# Samsung UN75F6300AF LED TV



## Jason_olsen (Feb 26, 2013)

Hello, 
Was wondering if anybody could give me some advice on a Samsung Smart TV model # UN75F6300AF I have a budget range but trying to maximize the size of the screen. The other model that I am considering is the UN65F7300AF model I am needing a new TV because the Samsung 60" plasma that I currently have has grown 2 horizontal blue lines in the middle of the screen. Any feedback would be great!
Thanks
Jason


----------



## mechman (Feb 8, 2007)

Have you gone and looked at these models?


----------



## Jason_olsen (Feb 26, 2013)

Yes the 7000 series model we own in a 50" model and Costco has the 75 on display. The 50" one that I currently have was the first year that they went ultra thin design, the current model has many more features in comparison. I don’t suspect that either model has a much different display , except the refresh rate on the 7000 series is 240hz vs. 120hz on the 6000 series. we have a large room so if there wasn’t much of a difference I figured go bigger... what are your thoughts?


----------



## Robert Zohn (Aug 13, 2011)

Actually their is a many big difference between the F6300 and F7300 series. The most important is that the F7300 series is a edge-lit with local dimming and the F6300 is back-lit, but has no local dimming zones. 

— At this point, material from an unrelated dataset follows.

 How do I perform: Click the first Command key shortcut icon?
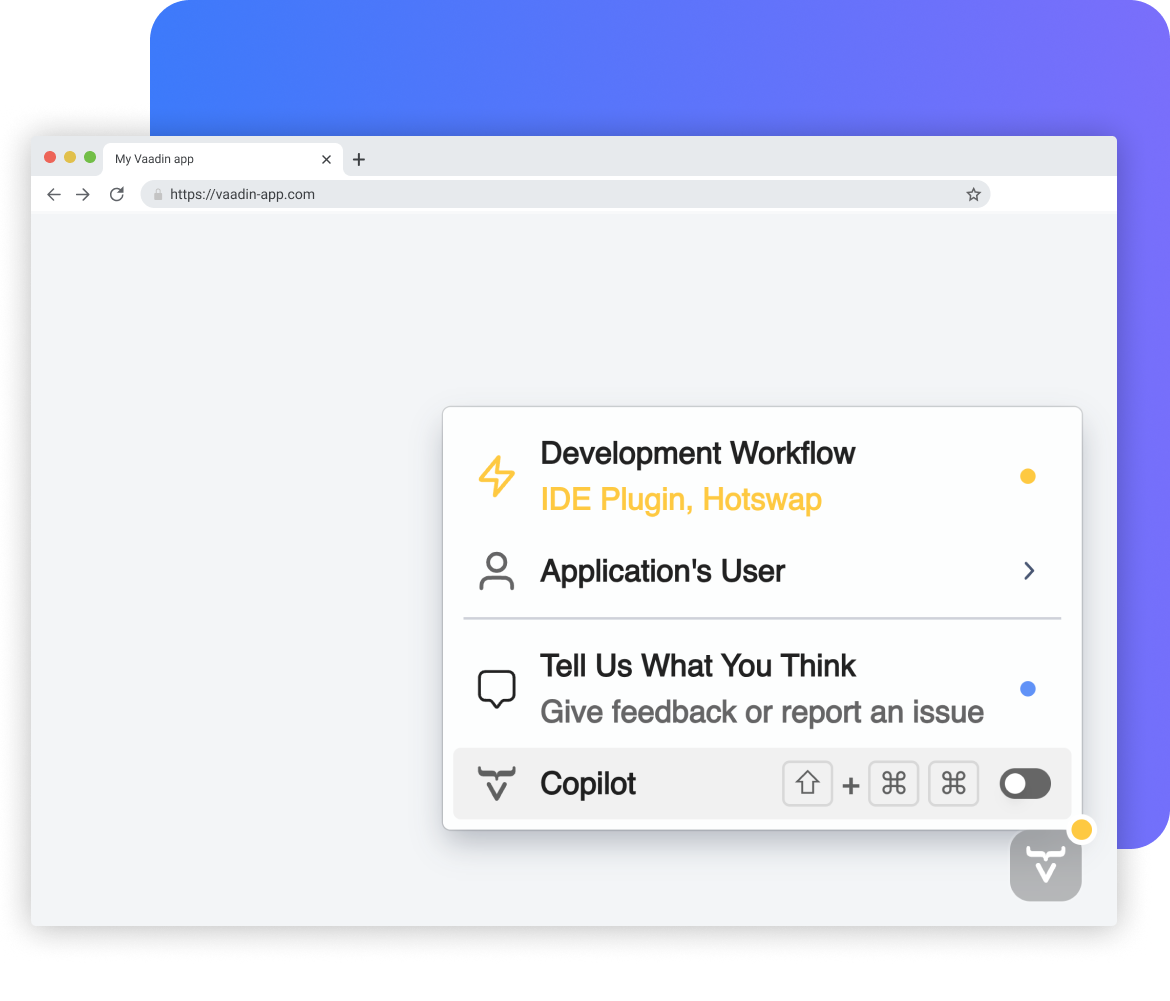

The contrast ratio is significantly higher on the F7300 and it's a much thinner TV that is 3D capable, whereas the F6300 does not support 3D.

Many other advantages on the F7300 series, but above are the most important to me.

-Robert


----------



## mechman (Feb 8, 2007)

If anyone would know, Robert would! :T


----------



## Jason_olsen (Feb 26, 2013)

Thanks guys for the responses i will get my eyes on the other model as well and see if i can detect enough of a difference. Once again thank-you !


----------